GELESENES ANWENDEN ::
[A] Wie viele Brüder lebten laut dem Text über den Frauenberg Mitte der 1960er Jahre dort?
[B] Ändern Sie im Text über den Frauenberg den Abschnitt, der mit den Worten „Zu den dort“ beginnt und mit „Kloster auch Noviziatshaus.“ endet: Geben Sie ihn wieder und setzen Sie dabei „Tischler“ an die Stelle von „Schreiner“.

1757 vernichtete ein Brand Kirche und Kloster. Der barocke Neubau entstand nach den Plänen des Franziskaners Kornelius Schmitt. Ebenfalls ein Minderbruder, Wenzeslaus Marx aus dem Fuldaer Konvent, schuf die Figuren des Kreuzwegs von der Klosterkirche zum Kalvarienberg. Bis zur Vereinigung der vier deutschen Franziskanerprovinzen 2010 war der Frauenberg das Zentrum der „Thüringischen Provinz“ mit Verwaltung, Archiv, Missionsprokur, Provinzbibliothek und Pflegestation. Von hier aus brachen Brüder 1906 auf in die Mission nach Japan und 1937 nach Mato Grosso/Brasilien.
Zu den dort lebenden Brüdern unterhält die Deutsche Franziskanerprovinz bis heute gute Kontakte. Bis 1968 bestand auf dem Frauenberg eine eigene Ordenshochschule. Mitte der 1960er Jahre lebten dort gut 70 Brüder, darunter 23 Studenten. Fast ein Drittel waren „Laienbrüder“, zumeist qualifizierte Handwerker, die in den eigenen Werkstätten als Schreiner, Drucker, Schuster oder Schneider sowie im Garten, in der Landwirtschaft und in der Küche arbeiteten. Zeitweise war das Kloster auch Noviziatshaus.
2016 begannen die Brüder eine Kooperation mit antonius: gemeinsam Mensch. Sie verbindet eine lange gemeinsame Geschichte, da seit den Anfängen des ehemaligen „Antoniusheims“ bis heute ein Bruder dort als Seelsorger arbeitet. Seitdem versuchen die beiden Partner, den Frauenberg als besonderen geistlichen Ort zu erhalten und zu gestalten. Unterstützt werden sie unter anderem von den „Freunden des Frauenbergs“. Antonius betreibt das Gästehaus, das Klostercafé Flora und die Küche, die auch Schulen und Firmen beliefert, kümmert sich um den Garten und hat eine Schneiderei eingerichtet. Alle diese Arbeitsbereiche werden inklusiv geführt, inzwischen haben rund 100 Menschen einen Arbeitsplatz auf dem Frauenberg gefunden.

DATENSÄTZE ::
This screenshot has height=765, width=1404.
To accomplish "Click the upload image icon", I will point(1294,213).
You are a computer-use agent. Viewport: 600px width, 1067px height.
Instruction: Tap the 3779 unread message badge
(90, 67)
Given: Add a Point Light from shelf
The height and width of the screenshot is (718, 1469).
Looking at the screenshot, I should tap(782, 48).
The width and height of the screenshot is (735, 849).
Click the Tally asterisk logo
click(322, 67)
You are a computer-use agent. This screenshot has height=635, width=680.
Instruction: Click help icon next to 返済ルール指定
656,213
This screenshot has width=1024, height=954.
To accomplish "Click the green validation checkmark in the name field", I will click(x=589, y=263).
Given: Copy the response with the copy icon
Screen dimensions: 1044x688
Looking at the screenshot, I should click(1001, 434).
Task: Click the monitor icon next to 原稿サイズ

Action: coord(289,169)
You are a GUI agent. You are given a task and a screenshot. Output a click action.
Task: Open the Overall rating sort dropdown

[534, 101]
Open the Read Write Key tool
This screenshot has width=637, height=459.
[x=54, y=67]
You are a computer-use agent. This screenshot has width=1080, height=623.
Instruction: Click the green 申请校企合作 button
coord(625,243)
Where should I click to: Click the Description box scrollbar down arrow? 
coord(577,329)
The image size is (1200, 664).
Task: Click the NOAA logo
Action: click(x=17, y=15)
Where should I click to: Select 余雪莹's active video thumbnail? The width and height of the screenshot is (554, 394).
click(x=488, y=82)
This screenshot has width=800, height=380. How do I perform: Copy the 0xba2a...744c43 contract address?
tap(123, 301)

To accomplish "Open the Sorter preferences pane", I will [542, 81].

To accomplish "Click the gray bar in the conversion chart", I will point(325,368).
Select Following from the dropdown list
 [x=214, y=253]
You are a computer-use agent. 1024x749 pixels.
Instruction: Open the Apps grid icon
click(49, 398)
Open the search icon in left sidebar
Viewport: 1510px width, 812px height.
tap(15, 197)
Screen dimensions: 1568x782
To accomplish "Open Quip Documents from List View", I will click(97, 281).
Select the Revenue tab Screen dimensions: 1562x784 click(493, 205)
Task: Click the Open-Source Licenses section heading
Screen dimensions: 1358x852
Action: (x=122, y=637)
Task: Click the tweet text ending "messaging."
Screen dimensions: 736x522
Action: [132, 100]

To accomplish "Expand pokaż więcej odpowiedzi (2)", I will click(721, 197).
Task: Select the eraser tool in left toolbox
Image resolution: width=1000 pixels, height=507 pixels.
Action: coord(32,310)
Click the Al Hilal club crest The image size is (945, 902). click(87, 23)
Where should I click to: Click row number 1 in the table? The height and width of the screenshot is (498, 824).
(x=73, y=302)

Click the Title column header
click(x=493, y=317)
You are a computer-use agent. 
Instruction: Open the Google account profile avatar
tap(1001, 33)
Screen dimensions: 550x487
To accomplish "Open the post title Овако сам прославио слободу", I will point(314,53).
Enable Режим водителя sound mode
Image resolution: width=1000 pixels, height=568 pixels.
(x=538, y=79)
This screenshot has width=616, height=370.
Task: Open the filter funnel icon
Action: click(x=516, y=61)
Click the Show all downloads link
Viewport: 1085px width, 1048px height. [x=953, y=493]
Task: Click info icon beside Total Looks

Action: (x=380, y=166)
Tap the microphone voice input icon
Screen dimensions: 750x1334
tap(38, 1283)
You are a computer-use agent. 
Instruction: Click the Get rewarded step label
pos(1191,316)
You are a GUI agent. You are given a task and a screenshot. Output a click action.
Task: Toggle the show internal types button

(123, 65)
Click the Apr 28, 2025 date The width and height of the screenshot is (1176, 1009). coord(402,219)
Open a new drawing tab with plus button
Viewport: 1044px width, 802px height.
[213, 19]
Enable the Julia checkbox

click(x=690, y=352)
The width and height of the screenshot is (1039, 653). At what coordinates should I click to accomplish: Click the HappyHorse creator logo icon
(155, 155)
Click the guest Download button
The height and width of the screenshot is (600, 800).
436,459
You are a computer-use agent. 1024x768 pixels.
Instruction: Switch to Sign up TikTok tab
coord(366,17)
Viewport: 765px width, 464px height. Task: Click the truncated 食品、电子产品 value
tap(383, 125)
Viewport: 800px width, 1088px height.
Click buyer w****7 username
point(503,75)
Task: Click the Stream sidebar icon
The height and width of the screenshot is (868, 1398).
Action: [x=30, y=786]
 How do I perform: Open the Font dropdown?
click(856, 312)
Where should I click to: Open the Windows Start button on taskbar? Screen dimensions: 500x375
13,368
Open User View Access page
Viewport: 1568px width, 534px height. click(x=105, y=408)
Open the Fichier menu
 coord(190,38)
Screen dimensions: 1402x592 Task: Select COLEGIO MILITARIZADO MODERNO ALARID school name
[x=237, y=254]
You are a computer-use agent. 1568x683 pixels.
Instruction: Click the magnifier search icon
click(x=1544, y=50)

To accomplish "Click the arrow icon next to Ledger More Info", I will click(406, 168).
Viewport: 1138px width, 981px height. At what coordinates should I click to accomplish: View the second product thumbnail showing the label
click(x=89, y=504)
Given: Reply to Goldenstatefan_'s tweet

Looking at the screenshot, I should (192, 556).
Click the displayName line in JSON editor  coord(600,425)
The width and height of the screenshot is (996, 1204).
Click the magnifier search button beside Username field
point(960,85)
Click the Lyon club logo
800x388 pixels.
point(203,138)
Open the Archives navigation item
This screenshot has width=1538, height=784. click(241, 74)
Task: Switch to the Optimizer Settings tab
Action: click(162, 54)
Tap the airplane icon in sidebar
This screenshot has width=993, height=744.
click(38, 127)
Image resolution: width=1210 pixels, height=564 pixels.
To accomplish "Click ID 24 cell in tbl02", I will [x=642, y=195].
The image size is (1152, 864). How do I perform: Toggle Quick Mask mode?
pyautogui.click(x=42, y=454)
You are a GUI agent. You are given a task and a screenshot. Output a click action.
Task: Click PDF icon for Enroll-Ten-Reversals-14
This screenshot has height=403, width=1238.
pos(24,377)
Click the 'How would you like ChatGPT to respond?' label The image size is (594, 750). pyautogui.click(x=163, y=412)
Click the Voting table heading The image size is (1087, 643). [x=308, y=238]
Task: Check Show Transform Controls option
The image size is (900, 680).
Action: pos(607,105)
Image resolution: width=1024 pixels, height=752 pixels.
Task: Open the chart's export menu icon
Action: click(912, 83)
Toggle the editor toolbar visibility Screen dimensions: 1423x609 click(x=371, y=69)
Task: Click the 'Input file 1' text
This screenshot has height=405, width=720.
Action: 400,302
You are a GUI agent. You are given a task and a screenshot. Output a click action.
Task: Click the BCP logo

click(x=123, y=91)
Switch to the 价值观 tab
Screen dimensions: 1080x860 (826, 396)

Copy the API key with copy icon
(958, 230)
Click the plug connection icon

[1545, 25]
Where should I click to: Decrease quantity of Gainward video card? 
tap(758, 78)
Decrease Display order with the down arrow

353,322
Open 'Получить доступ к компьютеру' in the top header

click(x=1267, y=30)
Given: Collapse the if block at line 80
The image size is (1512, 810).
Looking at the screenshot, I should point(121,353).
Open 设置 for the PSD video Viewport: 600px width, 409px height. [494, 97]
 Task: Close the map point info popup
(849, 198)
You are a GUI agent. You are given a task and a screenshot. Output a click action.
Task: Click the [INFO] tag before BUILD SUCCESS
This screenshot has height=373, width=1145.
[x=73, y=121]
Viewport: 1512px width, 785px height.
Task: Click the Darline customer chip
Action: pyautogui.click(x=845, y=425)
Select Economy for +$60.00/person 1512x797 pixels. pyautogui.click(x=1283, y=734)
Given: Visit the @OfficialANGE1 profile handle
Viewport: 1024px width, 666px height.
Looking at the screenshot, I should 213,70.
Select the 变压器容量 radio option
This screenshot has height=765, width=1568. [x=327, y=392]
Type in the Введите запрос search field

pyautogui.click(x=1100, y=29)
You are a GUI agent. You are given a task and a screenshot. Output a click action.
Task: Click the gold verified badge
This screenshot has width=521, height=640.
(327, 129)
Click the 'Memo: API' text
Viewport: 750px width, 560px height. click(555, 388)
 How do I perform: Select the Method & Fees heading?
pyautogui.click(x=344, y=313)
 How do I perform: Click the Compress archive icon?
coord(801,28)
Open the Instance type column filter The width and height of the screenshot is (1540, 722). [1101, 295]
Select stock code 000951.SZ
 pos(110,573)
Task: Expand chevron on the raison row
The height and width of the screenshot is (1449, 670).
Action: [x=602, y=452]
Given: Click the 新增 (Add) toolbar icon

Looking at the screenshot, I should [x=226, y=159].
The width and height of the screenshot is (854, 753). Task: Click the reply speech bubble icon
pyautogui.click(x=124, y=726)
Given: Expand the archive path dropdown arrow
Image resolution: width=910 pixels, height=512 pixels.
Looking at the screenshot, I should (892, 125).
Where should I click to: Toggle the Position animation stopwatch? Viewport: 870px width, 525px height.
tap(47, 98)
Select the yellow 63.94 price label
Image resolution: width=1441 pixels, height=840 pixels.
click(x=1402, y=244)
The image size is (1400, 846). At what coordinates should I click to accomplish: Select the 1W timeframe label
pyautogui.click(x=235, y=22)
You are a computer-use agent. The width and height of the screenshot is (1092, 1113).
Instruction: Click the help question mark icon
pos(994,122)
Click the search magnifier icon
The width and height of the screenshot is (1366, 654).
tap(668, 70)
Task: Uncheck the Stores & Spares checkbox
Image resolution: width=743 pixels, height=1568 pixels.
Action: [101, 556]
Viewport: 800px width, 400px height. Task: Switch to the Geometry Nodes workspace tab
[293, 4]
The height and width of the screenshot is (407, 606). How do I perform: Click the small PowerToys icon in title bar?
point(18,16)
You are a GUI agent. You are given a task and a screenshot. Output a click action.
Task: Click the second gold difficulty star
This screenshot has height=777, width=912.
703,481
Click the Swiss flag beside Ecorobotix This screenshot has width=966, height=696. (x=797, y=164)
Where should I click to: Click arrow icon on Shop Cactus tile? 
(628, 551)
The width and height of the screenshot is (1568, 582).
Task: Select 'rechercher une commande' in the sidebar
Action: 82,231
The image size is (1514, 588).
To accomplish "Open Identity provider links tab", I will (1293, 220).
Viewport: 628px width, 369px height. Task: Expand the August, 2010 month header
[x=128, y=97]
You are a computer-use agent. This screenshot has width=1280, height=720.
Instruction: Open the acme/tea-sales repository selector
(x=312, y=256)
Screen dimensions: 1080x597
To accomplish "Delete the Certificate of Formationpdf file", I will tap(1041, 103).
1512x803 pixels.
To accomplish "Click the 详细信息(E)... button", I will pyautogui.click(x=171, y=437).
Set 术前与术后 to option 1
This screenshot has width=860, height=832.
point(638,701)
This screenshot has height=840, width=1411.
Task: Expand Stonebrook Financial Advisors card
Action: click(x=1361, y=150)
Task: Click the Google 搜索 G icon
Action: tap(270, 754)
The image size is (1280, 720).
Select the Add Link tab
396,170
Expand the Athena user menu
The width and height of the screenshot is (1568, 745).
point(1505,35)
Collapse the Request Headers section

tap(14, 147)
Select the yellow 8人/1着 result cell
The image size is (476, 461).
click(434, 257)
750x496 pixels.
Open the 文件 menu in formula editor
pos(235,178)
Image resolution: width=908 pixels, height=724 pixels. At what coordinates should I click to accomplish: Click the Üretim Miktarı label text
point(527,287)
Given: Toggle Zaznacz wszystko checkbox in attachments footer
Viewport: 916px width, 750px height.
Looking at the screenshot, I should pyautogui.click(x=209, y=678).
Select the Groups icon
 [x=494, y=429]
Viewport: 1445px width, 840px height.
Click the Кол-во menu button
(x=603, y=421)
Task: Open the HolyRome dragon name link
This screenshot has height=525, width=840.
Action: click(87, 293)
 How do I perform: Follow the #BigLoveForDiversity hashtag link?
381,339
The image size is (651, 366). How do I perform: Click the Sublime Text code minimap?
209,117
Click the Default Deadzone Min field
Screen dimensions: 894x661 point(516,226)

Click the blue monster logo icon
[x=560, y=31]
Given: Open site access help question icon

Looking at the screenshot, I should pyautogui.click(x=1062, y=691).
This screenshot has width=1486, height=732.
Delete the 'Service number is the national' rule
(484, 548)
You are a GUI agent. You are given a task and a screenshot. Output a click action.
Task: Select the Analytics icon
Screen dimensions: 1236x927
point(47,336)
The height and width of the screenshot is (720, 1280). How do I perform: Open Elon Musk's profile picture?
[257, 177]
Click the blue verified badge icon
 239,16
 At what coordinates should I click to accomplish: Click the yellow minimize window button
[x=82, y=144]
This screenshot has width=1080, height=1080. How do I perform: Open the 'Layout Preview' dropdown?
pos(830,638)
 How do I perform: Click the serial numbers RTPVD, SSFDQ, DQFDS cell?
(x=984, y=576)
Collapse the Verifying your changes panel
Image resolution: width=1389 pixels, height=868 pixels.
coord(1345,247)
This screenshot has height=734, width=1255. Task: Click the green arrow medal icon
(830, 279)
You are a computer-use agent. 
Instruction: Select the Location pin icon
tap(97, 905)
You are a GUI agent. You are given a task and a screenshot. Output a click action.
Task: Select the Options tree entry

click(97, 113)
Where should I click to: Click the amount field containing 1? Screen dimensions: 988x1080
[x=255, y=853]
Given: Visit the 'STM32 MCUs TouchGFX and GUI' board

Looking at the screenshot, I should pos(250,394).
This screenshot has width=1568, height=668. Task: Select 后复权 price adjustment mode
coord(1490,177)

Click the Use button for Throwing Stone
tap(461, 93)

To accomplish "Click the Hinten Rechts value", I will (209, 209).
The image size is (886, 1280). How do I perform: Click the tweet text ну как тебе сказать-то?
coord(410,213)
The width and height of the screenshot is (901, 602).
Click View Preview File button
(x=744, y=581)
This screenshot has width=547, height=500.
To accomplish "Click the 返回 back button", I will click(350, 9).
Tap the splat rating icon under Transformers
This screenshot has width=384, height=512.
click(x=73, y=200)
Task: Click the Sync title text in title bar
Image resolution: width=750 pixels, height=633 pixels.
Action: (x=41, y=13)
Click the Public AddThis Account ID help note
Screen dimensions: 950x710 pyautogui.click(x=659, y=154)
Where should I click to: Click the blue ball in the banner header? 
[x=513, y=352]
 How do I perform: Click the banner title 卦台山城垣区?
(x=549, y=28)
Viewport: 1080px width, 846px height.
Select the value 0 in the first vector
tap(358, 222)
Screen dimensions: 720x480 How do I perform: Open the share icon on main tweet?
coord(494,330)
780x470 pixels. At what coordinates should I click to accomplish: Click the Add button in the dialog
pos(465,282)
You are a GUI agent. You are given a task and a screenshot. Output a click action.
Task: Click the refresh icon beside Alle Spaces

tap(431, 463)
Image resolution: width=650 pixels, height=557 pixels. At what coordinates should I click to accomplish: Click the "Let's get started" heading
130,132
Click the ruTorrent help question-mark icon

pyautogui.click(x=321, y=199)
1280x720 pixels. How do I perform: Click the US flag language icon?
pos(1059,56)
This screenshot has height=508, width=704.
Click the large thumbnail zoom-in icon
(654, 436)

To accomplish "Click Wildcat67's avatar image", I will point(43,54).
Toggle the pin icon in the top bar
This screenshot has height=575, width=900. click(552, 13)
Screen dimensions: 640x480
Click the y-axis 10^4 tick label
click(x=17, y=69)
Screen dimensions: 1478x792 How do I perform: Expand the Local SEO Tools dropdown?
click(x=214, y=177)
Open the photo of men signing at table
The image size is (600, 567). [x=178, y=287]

DIE LÖSUNGEN ::
[A] Gut 70 Brüder, darunter 23 Studenten.

[B]
Zu den dort lebenden Brüdern unterhält die Deutsche Franziskanerprovinz bis heute gute Kontakte. Bis 1968 bestand auf dem Frauenberg eine eigene Ordenshochschule. Mitte der 1960er Jahre lebten dort gut 70 Brüder, darunter 23 Studenten. Fast ein Drittel waren „Laienbrüder“, zumeist qualifizierte Handwerker, die in den eigenen Werkstätten als Tischler, Drucker, Schuster oder Schneider sowie im Garten, in der Landwirtschaft und in der Küche arbeiteten. Zeitweise war das Kloster auch Noviziatshaus.